-- Your instructions --
Extract every line starting at the line that contains "Task: Copy the Entity ID value" and ending with the final line of the data, inclusive; give only those lines, word for word.

Top of Dataset extract

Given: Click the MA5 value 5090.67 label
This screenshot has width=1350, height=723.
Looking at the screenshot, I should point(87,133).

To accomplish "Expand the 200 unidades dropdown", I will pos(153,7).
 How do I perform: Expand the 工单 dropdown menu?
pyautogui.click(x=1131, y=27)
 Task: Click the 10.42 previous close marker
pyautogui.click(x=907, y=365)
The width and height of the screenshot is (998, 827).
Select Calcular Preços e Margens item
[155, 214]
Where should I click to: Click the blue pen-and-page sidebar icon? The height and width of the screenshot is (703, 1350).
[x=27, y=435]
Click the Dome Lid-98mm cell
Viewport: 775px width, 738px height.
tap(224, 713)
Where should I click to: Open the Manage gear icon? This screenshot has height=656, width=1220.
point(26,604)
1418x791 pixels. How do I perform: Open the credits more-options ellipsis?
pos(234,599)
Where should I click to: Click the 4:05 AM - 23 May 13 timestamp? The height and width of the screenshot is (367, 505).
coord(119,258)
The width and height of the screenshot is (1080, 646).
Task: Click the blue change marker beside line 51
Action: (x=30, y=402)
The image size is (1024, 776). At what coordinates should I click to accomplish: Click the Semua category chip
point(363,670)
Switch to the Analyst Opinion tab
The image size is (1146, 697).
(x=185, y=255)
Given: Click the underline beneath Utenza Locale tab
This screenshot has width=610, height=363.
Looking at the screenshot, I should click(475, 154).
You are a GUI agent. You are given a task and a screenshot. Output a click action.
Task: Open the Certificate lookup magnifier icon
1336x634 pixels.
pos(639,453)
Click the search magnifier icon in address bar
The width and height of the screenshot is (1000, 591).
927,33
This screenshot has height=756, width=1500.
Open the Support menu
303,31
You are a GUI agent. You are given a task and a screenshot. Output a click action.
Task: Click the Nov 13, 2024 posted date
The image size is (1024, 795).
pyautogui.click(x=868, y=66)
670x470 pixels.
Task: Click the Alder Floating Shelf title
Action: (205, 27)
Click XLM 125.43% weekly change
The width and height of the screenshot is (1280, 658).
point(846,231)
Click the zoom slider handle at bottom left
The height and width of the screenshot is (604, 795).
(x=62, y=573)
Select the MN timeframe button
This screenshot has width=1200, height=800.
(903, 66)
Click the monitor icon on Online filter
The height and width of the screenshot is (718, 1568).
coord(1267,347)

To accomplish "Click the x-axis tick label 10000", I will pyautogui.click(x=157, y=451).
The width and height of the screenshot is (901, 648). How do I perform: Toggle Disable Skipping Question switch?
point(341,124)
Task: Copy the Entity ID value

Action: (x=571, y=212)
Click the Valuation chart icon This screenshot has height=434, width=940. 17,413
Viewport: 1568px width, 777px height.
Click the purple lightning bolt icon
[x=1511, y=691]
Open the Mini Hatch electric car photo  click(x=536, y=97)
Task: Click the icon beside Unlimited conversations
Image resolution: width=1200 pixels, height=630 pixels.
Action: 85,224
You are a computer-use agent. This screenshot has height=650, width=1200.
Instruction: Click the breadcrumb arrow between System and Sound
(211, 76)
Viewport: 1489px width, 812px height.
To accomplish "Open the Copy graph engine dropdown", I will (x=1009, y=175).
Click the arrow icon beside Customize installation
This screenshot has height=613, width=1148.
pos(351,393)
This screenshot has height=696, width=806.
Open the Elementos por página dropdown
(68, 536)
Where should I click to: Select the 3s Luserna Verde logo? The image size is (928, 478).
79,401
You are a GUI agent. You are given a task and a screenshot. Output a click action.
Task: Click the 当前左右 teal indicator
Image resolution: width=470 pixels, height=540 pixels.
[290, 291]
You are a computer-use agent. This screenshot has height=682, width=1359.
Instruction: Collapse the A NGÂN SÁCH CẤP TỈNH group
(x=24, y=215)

Bottom of Dataset extract

-- Response to the task --
Task: Copy the Entity ID value

Action: (x=571, y=212)
Click the Valuation chart icon This screenshot has height=434, width=940. 17,413
Viewport: 1568px width, 777px height.
Click the purple lightning bolt icon
[x=1511, y=691]
Open the Mini Hatch electric car photo  click(x=536, y=97)
Task: Click the icon beside Unlimited conversations
Image resolution: width=1200 pixels, height=630 pixels.
Action: 85,224
You are a computer-use agent. This screenshot has height=650, width=1200.
Instruction: Click the breadcrumb arrow between System and Sound
(211, 76)
Viewport: 1489px width, 812px height.
To accomplish "Open the Copy graph engine dropdown", I will (x=1009, y=175).
Click the arrow icon beside Customize installation
This screenshot has height=613, width=1148.
pos(351,393)
This screenshot has height=696, width=806.
Open the Elementos por página dropdown
(68, 536)
Where should I click to: Select the 3s Luserna Verde logo? The image size is (928, 478).
79,401
You are a GUI agent. You are given a task and a screenshot. Output a click action.
Task: Click the 当前左右 teal indicator
Image resolution: width=470 pixels, height=540 pixels.
[290, 291]
You are a computer-use agent. This screenshot has height=682, width=1359.
Instruction: Collapse the A NGÂN SÁCH CẤP TỈNH group
(x=24, y=215)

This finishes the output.